I spent a lot of time this past Thanksgiving playing Settlers of Catan with my family. I lost a lot of games, so I wanted to see if I could use data to come up with a better game strategy.

Skip this if you’re familiar with the game

For those who aren’t familiar, Settlers of Catan is a board game that focuses on resource control. Players collect resources and use them to spread their settlements across the game board, with the end goal reaching a specific level of expansion/development (collect 10 victory points).

The game is governed by five resources:

  • Clay/Brick
  • Wood
  • Sheep/Wool
  • Wheat
  • Ore

Players can spend resources to build/acquire the following:

  • roads
  • settlements (worth 1 victory point)
  • cities (worth 2 victory points)
  • development cards (you might get victory points here)

Resources are determined by random dice rolls (the sum of 2 six-sided dice), and players are free to trade amongst one another.

Building a predictive model

So, this dataset shows a record of 50 different instances of a 4-player session for Settlers of Catan.

Using this dataset, I built a classification model to evaluate the effect of starting settlement selection on overall game performance. I looked at this as both a classification problem (predicting whether a given selection will result in a win) and a regression problem (predicting the number of victory points)

Key features extracted from data:

  • turn order
  • probability of collecting specific resources given starting settlements

Unfortunately, the results were not the best. On the classification side, using a Random Forest model, the test AUC is roughly 0.51, which is basically equivalent to guessing randomly.

On the regression side, using a Ridge regression model, results are no better, with a r2 score of 0.01.

On the bright side

There were some interesting observations outside of the predictive models. When looking at the probabilities of collecting specific resources from starting settlements, wheat had the highest average probability across all games. This makes sense, as wheat is required for 3 out of the 4 development options in the game (settlements, cities and development cards). These are also the only development options which yield victory points, making wheat the most important resource in the game.

On the flipside, ore and brick had the lowest average probabilities. In a typical game of Catan, ore and brick have 3 hex tiles, while every other resource gets 4 tiles. Also, ore is generally more valuable late-game for building cities.
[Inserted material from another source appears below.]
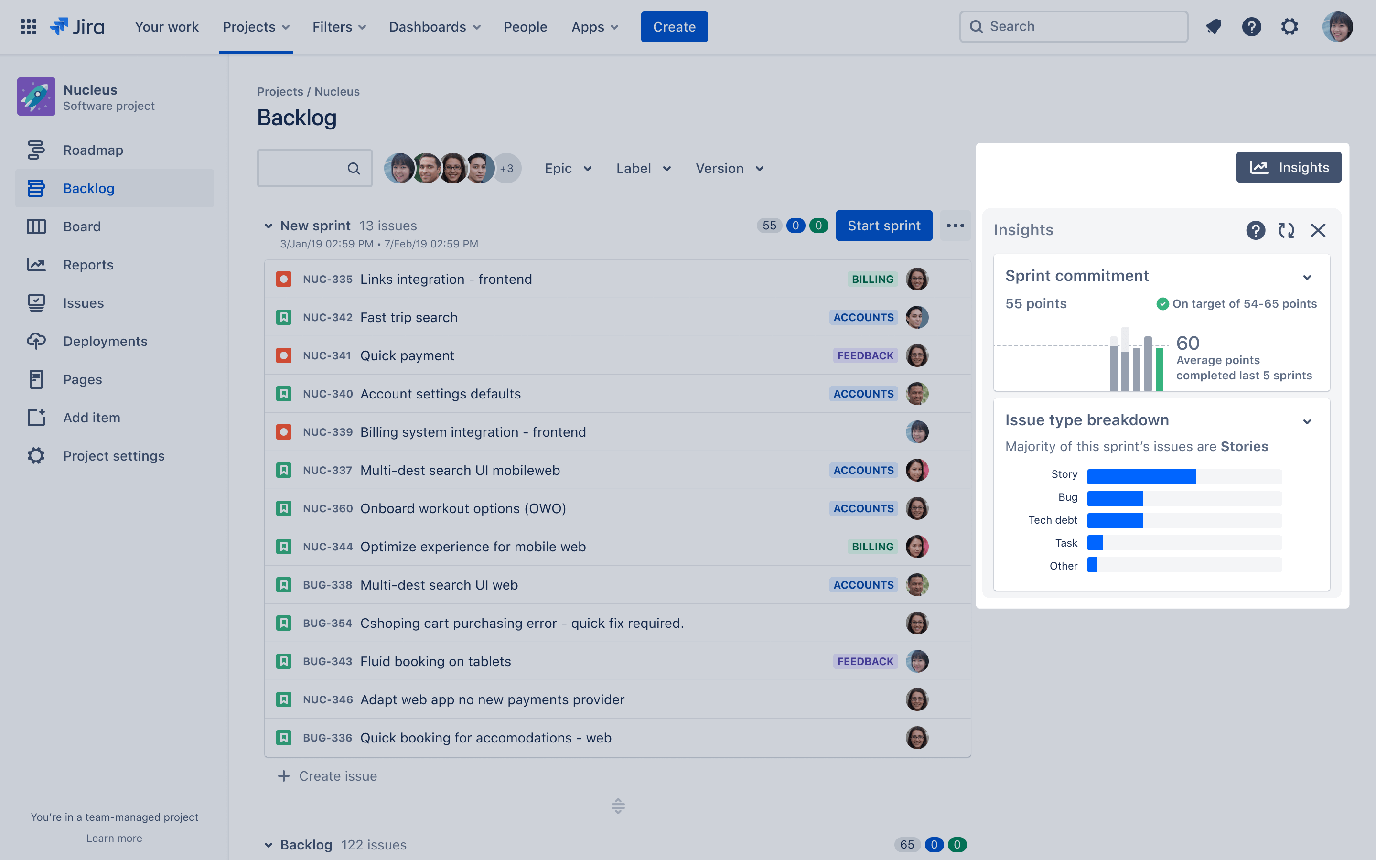Image resolution: width=1376 pixels, height=860 pixels.
Task: Click the Nucleus project avatar icon
Action: tap(37, 97)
As such, early access to is not a large priority. It might be that many players prefer to expand to a new settlement for ore access, or to obtain it through ports and trading.

It was quite rare to see a starting settlement on a port. Ports allow players to trade 2 cards of a specific resource for 1 resource card of their choice. However, ports are only adjacent to 2 resource tiles, while many settlement locations are adjacent to 3. It is clear that players will not sacrifice early resource access for port control in most games. Ports are most useful once a player has a monopoly, or at least consistent access to, a particular resource. In my personal experience, ports are frequently seen as possible expansion opportunities, and some starting settlement are often very close to ports.
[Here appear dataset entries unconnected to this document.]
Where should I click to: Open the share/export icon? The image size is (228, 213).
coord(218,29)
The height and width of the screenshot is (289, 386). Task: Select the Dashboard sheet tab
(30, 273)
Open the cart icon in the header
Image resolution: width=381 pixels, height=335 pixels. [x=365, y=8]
Also, out of the 5 resource ports, the sheep port was most frequently chosen as a starting settlement. In all but one of those games, the player also had reliable access to sheep (at least 1/6 probability). Sheep is arguably one of the most abundant resources in the game, so it sounds reasonable that a good strategy would revolve around controlling sheep access.


Settlers of Catan is a complex game that requires a lot of strategy and long-term planning. While settlement selection is important, it is far from being the deciding factor in most games.

Settlers of Catan is an interactive game with a lot of tradeoffs, so of course one player’s choices will affect the decisions and strategies made by other players. As such, this model does not account for interactions between player strategies. Another thing to note is that the resource tile placement is random and changes between games, so a strategy that works well in one game will not necessarily work well in another game. From one game to the next, a particular resource could go from abundant to nearly nonexistent or vice versa.

Some important questions to consider for future strategies:

  • Are two players in competition for any settlement points?
  • What expansion opportunities does a particular settlement yield?
  • How is the initial game board set up? Are there particular resources that are abundant/scarce?